One reason for that was that Fidesz plays a key role in the European Parliament’s largest political grouping, the generally center-right European People’s Party.
There had been calls from many within the alliance to expel Mr. Orban and his party, arguing that he was making a mockery of the very political family to which he belongs. However, by not expelling Fidesz, the E.P.P. can count members of that party elected in European elections in May as part of its parliamentary grouping, and thus reduce the impact of an expected wave of populist, far-right candidates.
Hungarian television featured a constant stream of programming questioning the legitimacy of the debate going on in Brussels, saying it was really about migration policy. Mr. Orban sought to cast the censure as a victory.
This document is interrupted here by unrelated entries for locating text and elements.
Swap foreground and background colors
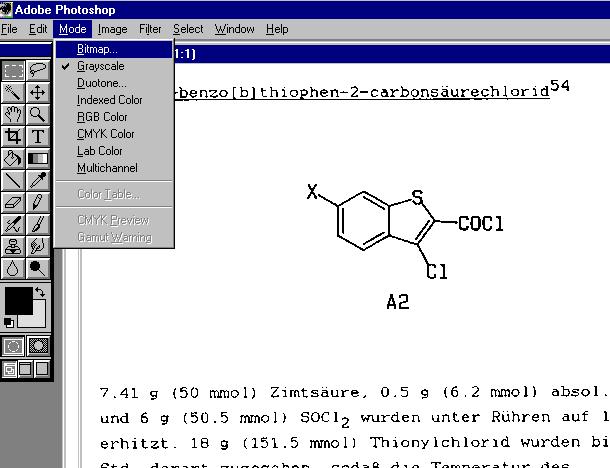610x468 pixels. tap(40, 292)
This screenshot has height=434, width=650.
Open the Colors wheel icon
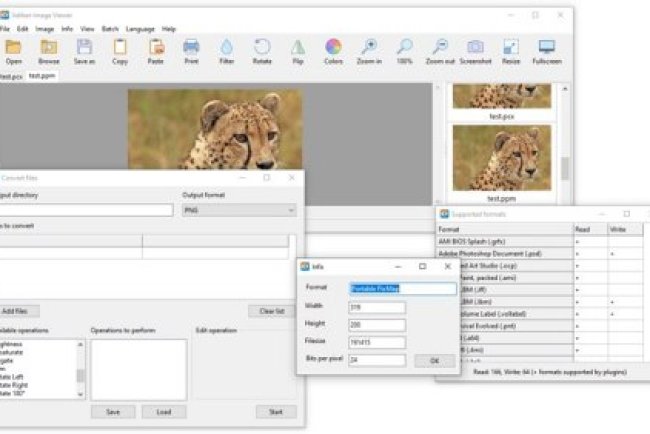333,48
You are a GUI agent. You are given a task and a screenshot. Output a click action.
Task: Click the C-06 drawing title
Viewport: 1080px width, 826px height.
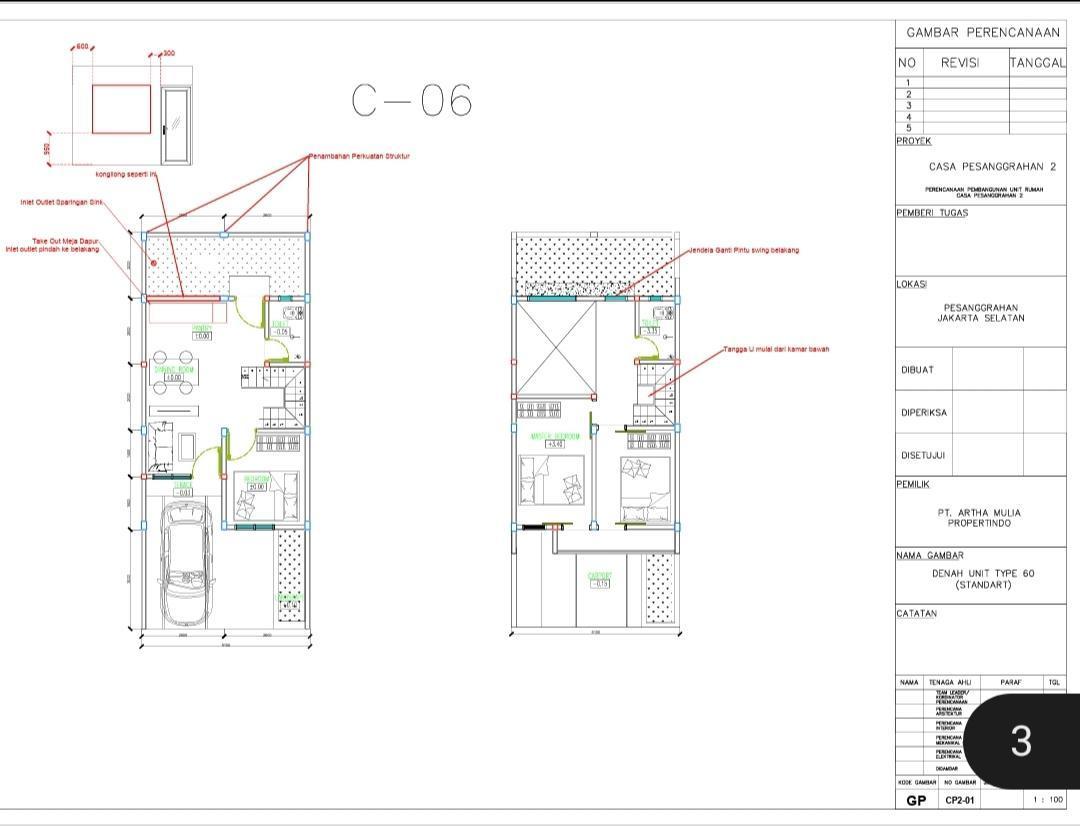pos(411,101)
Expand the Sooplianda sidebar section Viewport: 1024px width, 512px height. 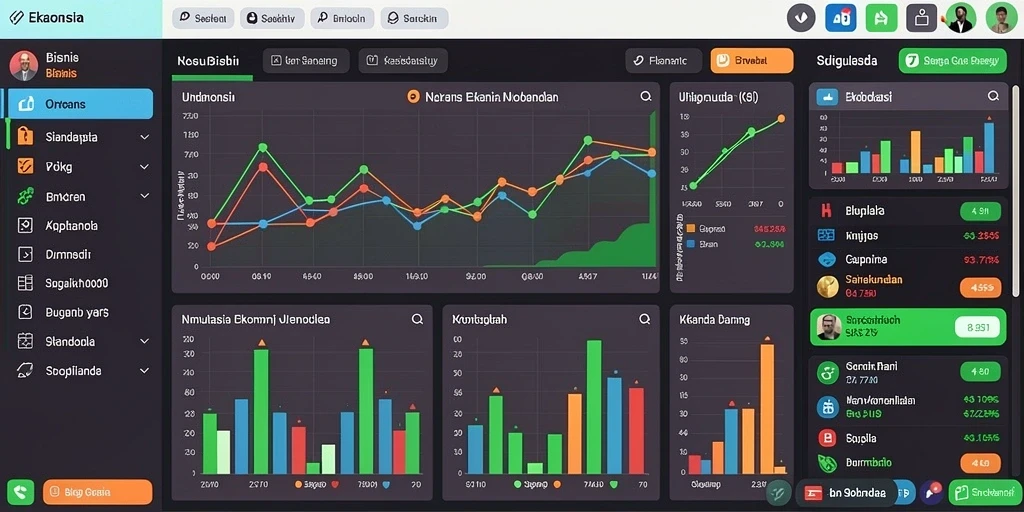[x=144, y=371]
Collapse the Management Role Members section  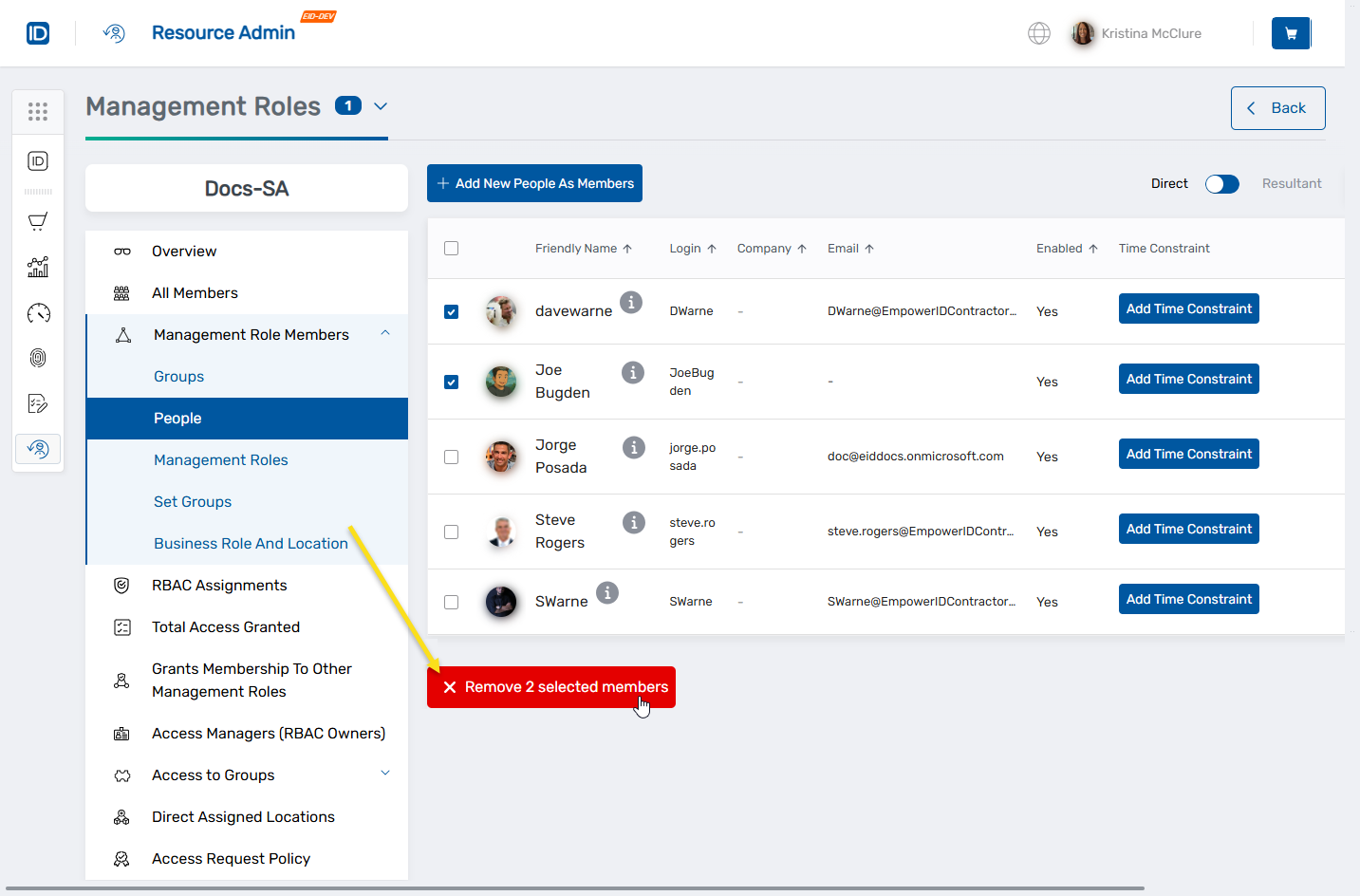385,333
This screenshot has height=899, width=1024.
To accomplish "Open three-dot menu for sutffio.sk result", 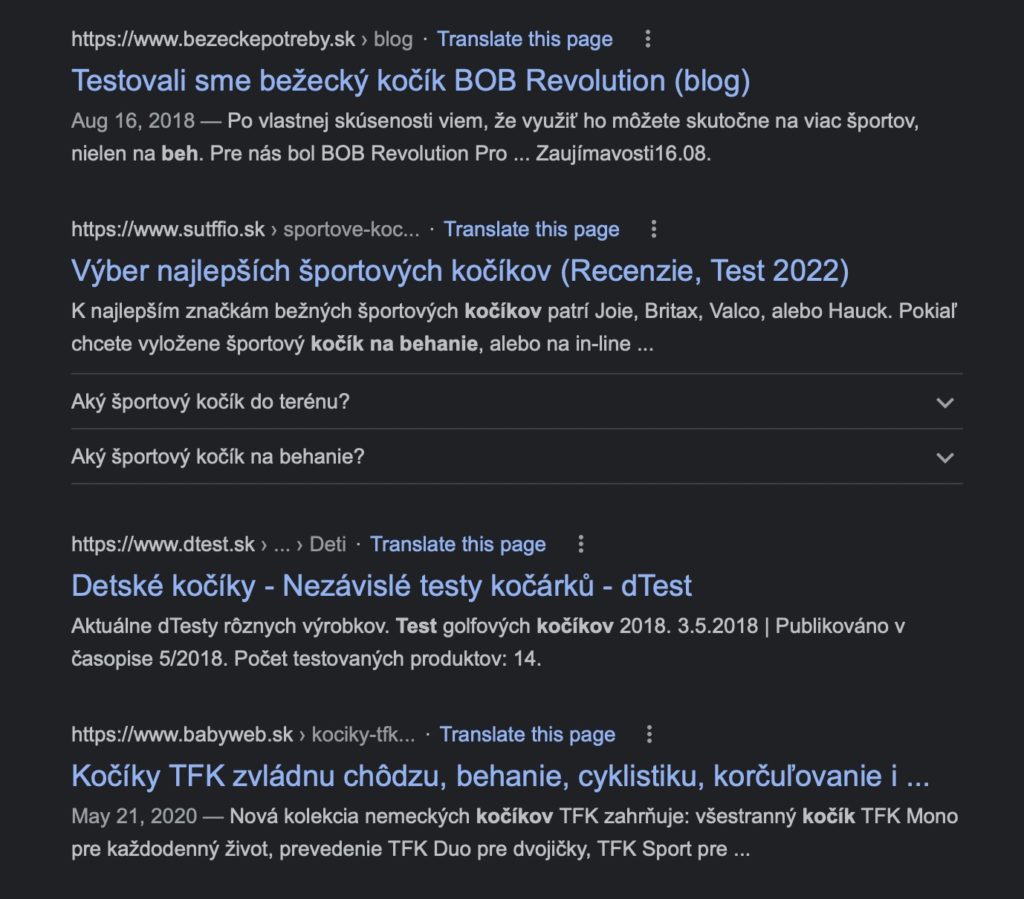I will point(654,229).
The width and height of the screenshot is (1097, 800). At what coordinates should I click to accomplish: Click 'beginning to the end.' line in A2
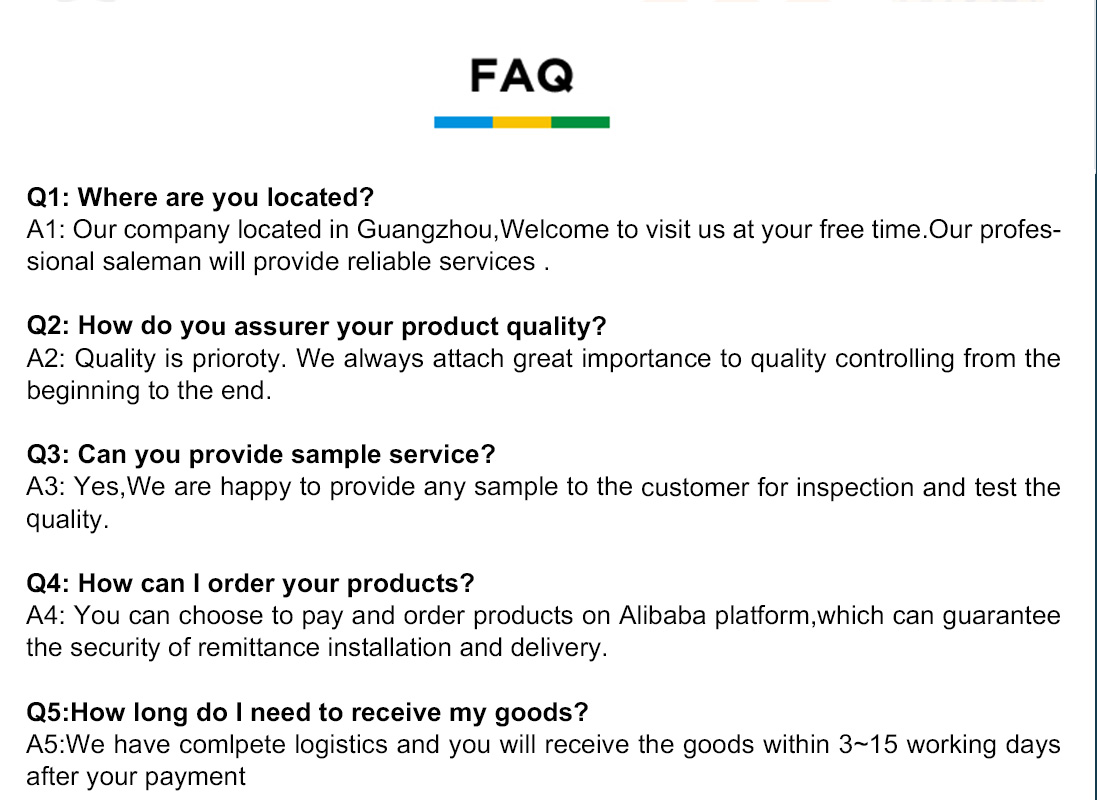149,391
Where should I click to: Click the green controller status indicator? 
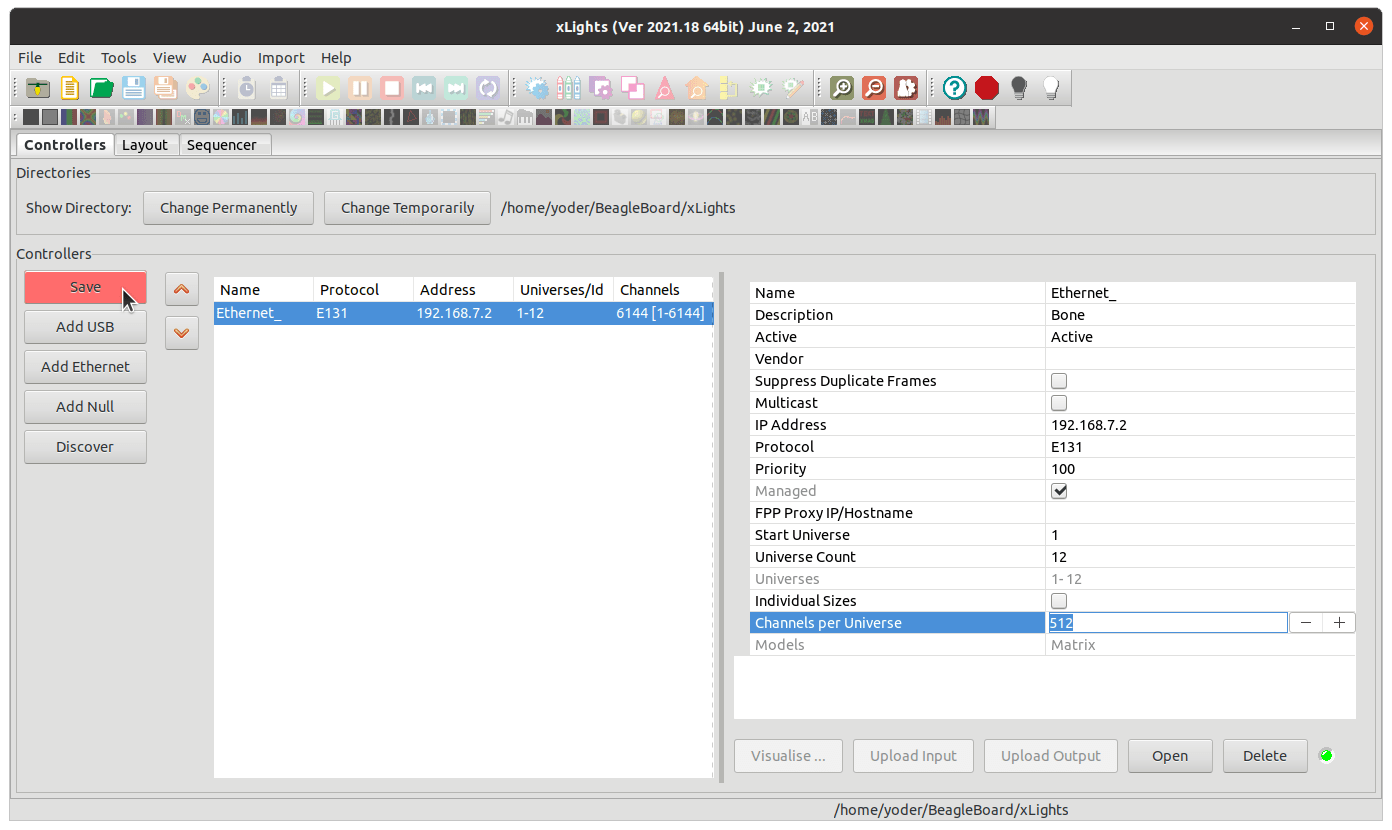pos(1326,755)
Even though lawmakers voted nearly unanimously to suspend Fidesz, Mr. Orban said that his party had decided to suspend itself.
“We would like the E.P.P. to remain the strongest party in Europe,” he said after the three-hour debate.
Under the terms of the suspension, Fidesz will not be allowed to nominate candidates for jobs in the grouping or attend party meetings.
It will also have to submit to a review by a three-person monitoring committee — Mr. Orban adopted a droll tone in referring to it as it is commonly known, “the council of the wise” — that will determine if the Hungarian government is meeting several conditions.
Those conditions include ceasing its attacks on academic freedom. The committee will be led by a former European Council president, Herman Van Rompuy.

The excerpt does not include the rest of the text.